20151223(水)

今年もありがとうございました

丸山 眞男『忠誠と反逆』筑摩書房 1992年
今年も残りわずかです。来年はどのような年になるのでしょうか。
現在、文字通りの意味で、国際社会での今後の日本のあり方が問われています。諸外国とのゲームのルールをうちたてて、それらをしっかりと国内の制度の中にビルト・インしていくことが落ち着くまで不安定な状態が続くのではないでしょうか。そんな中で、過去のすぐれた先人たちの仕事から学びたいとして考えまして上記の本を読みました。以下は同書の「日本思想史における問答体の系譜」からの記述です。同章では中江兆民『三醉人経綸問答』を検討しています。兆民の『三醉人経綸問答』は岩波文庫から出ています。

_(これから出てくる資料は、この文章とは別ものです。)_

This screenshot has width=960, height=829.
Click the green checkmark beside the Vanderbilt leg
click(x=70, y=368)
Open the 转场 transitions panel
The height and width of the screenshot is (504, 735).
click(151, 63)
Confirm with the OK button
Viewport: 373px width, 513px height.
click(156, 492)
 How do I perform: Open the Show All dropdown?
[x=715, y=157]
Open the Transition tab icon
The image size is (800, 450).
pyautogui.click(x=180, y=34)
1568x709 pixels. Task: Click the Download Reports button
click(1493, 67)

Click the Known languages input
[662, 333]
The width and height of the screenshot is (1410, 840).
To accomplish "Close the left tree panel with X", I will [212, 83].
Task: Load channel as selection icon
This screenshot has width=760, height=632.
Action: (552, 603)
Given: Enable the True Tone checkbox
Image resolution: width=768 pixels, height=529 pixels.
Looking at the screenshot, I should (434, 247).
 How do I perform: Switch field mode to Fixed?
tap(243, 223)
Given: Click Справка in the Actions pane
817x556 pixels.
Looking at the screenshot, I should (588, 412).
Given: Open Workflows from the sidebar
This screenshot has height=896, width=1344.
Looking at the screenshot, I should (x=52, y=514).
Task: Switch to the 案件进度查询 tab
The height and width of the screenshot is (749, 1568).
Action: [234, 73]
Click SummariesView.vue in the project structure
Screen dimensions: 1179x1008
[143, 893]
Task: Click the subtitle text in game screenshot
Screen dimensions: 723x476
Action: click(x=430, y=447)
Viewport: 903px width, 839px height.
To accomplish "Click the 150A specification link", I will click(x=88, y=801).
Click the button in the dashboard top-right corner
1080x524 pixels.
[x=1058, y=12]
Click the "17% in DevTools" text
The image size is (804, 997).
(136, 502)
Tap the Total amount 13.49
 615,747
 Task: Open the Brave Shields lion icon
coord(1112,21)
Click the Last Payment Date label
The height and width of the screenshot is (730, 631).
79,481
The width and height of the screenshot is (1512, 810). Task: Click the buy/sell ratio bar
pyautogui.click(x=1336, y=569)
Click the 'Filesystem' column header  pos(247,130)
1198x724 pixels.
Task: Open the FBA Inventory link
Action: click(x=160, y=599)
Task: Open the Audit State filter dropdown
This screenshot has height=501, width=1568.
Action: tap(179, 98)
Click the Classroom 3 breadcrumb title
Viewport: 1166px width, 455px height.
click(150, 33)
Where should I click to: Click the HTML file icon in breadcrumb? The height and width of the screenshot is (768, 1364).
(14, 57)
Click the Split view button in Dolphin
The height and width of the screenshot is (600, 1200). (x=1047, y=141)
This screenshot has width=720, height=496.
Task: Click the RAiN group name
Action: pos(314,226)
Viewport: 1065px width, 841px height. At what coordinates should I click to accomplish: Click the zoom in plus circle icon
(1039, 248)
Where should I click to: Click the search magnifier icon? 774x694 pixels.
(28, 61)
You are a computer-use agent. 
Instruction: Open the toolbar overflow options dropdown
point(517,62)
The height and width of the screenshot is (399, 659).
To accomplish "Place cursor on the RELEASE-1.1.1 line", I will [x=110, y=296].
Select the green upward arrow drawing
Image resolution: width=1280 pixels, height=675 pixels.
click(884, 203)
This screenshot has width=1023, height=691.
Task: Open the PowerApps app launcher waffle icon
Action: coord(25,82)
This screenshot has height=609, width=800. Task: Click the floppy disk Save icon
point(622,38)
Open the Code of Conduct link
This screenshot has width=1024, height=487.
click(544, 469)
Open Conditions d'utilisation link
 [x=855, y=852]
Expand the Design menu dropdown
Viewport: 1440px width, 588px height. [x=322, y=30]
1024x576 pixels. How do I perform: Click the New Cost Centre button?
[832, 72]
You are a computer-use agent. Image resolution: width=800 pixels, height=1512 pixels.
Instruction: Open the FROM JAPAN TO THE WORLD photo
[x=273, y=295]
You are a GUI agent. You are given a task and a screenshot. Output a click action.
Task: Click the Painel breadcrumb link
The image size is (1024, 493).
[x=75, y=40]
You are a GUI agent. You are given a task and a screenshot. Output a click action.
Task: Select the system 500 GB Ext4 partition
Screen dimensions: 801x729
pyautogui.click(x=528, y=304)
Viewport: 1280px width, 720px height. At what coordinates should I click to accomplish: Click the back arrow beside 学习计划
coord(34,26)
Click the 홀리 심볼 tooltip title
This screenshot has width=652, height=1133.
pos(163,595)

・「愚民の上に苛政府あり」というのは福沢(福沢諭吉のこと 以下カッコ内ブログ筆者)の著名な命題ですが、兆民(中江兆民のこと)にもまた、それぞれの人民は彼等にふさわしいーその人民の政治的成熟度に応じたー政治と政府をもつ、という醒めた目があります。(同書より)
・ですから南海先生の、最後の、いわば平凡な結論も、ただ、紳士君と豪傑君との両極を排して穏健な立場をとるというのではなく、ほとんどニヒリズムとすれすれの、ある断念を伴った選択ではないか。ニヒリズムといっても、どいつもこいつもインチキだという、すべての政治的立場にたいする十ぱひとからげの否定ではない。そういう十ぱひとからげの否定は、実際は期待過剰、つまり甘ったれの裏側にすぎません。兆民のは、幕末維新の大変動をくぐり、骨肉相喰む凄惨な光景や離合集散の人心のはかなさを感受性のつよい青年期にまのあたり見て来た人の眼です。(同書より)

今年5月以来、当ブログを読んでいただきましてどうもありがとうございました。来年が皆様方にとりましてよいお年になることを念じております。今後ともどうぞよろしくお願い申し上げます。